10. Uit hetgeen hiervoor is overwogen, volgt dat het beroep van eiseres niet slaagt. De rechtbank zal het beroep ongegrond verklaren.
11. Voor een proceskostenveroordeling bestaat geen aanleiding.

Beslissing

De rechtbank verklaart het beroep ongegrond.
Deze uitspraak is op 8 april 2020 gedaan door mr. N.E.M. de Coninck, rechter, in aanwezigheid van S.J.W. Stort, griffier.
griffier rechter
Als gevolg van de maatregelen rondom het Coronavirus is deze uitspraak niet uitgesproken op een openbare uitsprakenzitting. Dat zal op een later moment alsnog gebeuren.

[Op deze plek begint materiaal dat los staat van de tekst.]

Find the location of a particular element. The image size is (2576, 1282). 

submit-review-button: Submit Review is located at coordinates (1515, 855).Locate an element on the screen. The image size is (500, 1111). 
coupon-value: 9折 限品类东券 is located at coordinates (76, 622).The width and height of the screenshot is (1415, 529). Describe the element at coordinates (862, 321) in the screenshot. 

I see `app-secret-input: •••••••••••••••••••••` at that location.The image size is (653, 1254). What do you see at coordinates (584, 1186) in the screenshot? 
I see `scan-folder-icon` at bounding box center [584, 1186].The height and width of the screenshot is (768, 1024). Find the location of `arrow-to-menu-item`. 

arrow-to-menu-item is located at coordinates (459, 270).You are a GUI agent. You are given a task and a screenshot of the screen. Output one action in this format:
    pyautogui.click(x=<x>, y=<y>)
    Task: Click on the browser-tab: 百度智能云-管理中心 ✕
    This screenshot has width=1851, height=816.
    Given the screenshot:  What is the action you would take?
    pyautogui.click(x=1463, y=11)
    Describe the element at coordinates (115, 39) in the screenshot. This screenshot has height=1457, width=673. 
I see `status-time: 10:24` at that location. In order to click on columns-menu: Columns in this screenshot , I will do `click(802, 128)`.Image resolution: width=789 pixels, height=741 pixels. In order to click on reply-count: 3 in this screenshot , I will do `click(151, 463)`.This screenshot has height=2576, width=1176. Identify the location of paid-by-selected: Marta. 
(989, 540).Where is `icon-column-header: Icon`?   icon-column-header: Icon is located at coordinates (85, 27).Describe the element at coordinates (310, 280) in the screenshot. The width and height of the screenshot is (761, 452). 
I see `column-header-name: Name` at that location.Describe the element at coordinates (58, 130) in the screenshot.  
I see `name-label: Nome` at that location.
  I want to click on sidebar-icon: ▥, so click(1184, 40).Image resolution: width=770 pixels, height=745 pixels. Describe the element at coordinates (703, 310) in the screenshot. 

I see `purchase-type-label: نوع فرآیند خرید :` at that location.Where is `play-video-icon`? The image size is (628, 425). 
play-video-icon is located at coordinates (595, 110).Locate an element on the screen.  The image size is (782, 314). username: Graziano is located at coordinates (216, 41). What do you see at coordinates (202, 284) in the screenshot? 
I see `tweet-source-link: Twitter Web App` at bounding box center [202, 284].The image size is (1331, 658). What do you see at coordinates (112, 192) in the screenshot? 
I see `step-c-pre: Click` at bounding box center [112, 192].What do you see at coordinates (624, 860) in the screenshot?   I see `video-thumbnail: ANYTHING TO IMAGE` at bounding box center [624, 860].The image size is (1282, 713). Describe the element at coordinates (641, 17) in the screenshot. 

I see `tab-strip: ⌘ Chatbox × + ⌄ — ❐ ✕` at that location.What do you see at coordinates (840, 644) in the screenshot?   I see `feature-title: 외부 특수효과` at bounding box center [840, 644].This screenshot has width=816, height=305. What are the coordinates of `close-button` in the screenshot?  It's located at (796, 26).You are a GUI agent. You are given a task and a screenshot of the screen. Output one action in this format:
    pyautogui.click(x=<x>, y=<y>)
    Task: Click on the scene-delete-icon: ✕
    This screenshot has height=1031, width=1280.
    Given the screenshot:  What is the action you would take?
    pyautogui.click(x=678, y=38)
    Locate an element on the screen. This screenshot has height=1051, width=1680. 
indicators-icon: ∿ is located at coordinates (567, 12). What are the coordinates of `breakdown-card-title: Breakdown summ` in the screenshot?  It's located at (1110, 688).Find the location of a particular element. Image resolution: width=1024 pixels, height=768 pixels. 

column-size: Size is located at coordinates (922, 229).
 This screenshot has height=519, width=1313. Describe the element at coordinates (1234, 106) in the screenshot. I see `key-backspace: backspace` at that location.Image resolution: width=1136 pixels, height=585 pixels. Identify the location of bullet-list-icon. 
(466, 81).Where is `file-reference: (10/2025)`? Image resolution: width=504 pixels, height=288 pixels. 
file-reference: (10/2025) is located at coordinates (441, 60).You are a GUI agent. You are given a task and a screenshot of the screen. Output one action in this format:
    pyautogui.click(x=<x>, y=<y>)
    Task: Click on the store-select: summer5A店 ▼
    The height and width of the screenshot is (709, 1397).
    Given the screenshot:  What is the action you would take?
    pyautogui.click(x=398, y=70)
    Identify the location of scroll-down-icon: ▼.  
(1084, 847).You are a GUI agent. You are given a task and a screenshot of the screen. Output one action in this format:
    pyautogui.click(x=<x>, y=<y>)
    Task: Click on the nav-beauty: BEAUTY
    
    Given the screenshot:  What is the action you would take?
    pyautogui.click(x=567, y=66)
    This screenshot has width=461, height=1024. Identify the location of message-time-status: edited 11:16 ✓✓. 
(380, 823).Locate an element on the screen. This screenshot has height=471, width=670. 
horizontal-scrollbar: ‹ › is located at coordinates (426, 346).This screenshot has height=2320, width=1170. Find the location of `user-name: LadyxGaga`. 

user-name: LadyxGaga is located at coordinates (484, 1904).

Deze uitspraak wordt zo snel mogelijk gepubliceerd op rechtspraak.nl.
Afschrift verzonden aan partijen op:

Rechtsmiddel

Tegen deze uitspraak kan binnen zes weken na de dag van verzending daarvan hoger beroep worden ingesteld bij de Centrale Raad van Beroep. Als hoger beroep is ingesteld, kan bij de voorzieningenrechter van de hogerberoepsrechter worden verzocht om het treffen van een voorlopige voorziening.